The river Tchinouka divides the Savon quartier, where my father’s house is, and the Voungou quartier where one day he hopes to buy another plot. There are some young boys fishing by the river. I wonder what they find there because there’s more rubbish than fish in that water. People dump their rubbish there, they shit in it, sometimes they throw their old furniture and mattresses into it. No one says to them, ‘Don’t do that, it’s wrong to behave like we were still in pre-history, when man still wasn’t quite sure whether to stay as a monkey or turn into a creature that walks on two limbs and talks with real sounds.’
We lay stretched out in the grass, listening to the water flowing close to our feet.
‘I asked my teacher what saligaud and alter ego meant,’ Lounès says.
‘But there’s no school this week. Where did you meet him?’
‘He came into my father’s workshop to pick up his jacket.’
‘So?’
‘A saligaud is someone dodgy, someone who does bad things, and an alter ego’s like if you were me and I was you. If you’re alter egos it means you can tell each other everything, anything you say, it could have been me that said it, and anything I say could have been said by you.’
‘So the tree of the singer with the moustache is…’
‘Yes, it’s his alter ego.

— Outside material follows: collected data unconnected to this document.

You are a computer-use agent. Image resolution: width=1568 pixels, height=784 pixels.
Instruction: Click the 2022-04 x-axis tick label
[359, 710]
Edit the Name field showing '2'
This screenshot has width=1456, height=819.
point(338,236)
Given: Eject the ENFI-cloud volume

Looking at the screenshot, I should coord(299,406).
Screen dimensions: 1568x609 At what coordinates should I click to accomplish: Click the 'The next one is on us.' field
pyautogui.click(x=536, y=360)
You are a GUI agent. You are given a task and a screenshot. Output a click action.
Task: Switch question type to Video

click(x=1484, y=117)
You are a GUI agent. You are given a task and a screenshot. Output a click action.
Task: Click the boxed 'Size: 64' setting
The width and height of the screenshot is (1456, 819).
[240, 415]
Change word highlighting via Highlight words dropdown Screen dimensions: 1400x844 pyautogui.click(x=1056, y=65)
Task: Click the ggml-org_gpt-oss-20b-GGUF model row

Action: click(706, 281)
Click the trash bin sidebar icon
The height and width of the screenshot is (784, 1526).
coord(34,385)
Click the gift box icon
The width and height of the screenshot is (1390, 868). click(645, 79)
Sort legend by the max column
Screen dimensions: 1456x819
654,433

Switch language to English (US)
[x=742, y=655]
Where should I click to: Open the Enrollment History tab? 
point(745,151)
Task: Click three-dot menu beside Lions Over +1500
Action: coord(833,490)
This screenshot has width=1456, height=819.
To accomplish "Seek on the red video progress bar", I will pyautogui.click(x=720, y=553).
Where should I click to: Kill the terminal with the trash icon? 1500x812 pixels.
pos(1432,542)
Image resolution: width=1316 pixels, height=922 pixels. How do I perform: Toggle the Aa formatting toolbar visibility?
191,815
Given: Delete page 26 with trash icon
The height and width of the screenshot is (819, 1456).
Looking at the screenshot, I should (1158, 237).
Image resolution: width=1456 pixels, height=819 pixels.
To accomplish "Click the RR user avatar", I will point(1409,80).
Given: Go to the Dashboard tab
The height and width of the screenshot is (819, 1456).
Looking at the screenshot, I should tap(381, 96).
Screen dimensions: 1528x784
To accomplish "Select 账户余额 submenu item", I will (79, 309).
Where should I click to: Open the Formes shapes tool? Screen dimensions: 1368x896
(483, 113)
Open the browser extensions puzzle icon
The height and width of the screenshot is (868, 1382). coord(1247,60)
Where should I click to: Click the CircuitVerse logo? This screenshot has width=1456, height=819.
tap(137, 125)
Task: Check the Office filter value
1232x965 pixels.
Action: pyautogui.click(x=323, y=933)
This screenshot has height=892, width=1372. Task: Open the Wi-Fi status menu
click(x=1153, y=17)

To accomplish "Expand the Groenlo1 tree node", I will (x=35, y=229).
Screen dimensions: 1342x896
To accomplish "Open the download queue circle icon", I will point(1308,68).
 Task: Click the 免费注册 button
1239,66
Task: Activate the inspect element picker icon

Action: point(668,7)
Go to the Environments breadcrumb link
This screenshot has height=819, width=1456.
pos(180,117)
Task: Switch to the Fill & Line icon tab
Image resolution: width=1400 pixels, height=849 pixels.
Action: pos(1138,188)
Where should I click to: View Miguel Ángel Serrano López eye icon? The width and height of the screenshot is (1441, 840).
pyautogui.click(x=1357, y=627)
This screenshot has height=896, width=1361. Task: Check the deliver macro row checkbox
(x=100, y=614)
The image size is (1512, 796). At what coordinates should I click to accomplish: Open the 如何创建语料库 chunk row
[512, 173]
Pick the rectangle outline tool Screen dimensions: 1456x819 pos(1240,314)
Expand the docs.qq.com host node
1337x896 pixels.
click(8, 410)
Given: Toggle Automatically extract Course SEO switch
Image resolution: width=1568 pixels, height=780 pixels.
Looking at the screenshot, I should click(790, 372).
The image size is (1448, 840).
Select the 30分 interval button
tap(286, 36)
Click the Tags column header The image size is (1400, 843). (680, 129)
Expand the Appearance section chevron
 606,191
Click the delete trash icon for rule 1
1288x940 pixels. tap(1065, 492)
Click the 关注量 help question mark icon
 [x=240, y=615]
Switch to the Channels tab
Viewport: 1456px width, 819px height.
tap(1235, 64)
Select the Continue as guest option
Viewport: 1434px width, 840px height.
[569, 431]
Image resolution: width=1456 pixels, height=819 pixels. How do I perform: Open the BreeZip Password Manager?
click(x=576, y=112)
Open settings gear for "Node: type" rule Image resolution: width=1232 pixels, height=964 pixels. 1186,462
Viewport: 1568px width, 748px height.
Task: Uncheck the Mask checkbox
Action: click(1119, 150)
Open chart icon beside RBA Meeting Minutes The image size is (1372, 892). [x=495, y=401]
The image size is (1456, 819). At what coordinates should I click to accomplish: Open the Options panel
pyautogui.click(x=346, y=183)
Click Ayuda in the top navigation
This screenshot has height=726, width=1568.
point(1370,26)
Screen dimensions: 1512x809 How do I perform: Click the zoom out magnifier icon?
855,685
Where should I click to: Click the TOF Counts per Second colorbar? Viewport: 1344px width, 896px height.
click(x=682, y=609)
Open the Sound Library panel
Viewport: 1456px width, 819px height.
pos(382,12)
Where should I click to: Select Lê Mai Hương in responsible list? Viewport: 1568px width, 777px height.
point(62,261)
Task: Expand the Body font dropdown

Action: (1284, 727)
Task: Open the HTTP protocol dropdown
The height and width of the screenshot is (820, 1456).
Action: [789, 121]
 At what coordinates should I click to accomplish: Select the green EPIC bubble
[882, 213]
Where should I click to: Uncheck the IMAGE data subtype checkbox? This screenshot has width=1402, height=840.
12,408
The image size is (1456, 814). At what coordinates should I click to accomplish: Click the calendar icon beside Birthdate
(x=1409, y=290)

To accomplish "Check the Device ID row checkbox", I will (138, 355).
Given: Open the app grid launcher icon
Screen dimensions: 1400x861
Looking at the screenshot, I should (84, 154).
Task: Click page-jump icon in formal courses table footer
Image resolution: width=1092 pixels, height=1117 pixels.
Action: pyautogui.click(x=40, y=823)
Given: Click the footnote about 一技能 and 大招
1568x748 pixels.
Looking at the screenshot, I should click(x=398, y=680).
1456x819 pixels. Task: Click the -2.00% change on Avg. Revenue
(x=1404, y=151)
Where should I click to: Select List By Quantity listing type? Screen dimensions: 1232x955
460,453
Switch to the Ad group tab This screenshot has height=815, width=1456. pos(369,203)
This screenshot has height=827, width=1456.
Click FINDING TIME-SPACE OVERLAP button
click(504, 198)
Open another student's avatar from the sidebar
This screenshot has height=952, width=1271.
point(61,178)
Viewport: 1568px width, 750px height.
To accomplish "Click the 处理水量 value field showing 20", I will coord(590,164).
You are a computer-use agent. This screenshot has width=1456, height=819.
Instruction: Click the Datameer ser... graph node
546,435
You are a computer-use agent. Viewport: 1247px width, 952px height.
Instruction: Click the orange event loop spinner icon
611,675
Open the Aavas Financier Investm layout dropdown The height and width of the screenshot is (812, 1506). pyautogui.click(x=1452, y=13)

The singer wishes he hadn’t left his tree like a bad person would, when the tree’s his friend.’
After a moment’s silence he goes on, ‘You know what the teacher told my father? Don’t laugh! He told him to buy me a dictionary, then I could find the definition of every French word there is…’
A plane is just going past. Lounès says: ‘Guess where it’s going to land.’
‘Iran. The capital of Iran is Teheran…’
He’s amazed. I don’t usually answer that fast.
‘How did you know that?’
‘The Shah… He’s the ex-president of Iran, and the Ayatollah Khomeyni wants to put him on trial and he’s in Egypt and he’s sick. And the Iranian students want him sent back to Iran and they’ve taken the Americans hostage in a basement of the embassy in Teheran. It’s called extradition. But if the Shah gets sent back there they might kill him!’
I stare at Lounès in silence for a while.
‘Why are you looking at me like that? Have I got a spot on my face or what?’
‘No. But those little hairs there, on your chin… Is that your beard? Have you put beer froth on your chin?’
He touches his chin. ‘Can you see from a distance, then, that I’ve got hair there?’
‘A bit.’
‘It’s not beer froth, it’s hair growing.’
‘You’d better cut it quick, or people will think you’re really old.’
‘No, my father says if I cut it now then bigger hairs will grow back, and they’ll be really hard.’
He closes his eyes. I know he’s thinking. I can tell he’s going to come out with something serious. That’s perhaps why he’s come to see me.
I try and think what could be serious, but I can’t. I mustn’t disturb him, though, I must let him concentrate.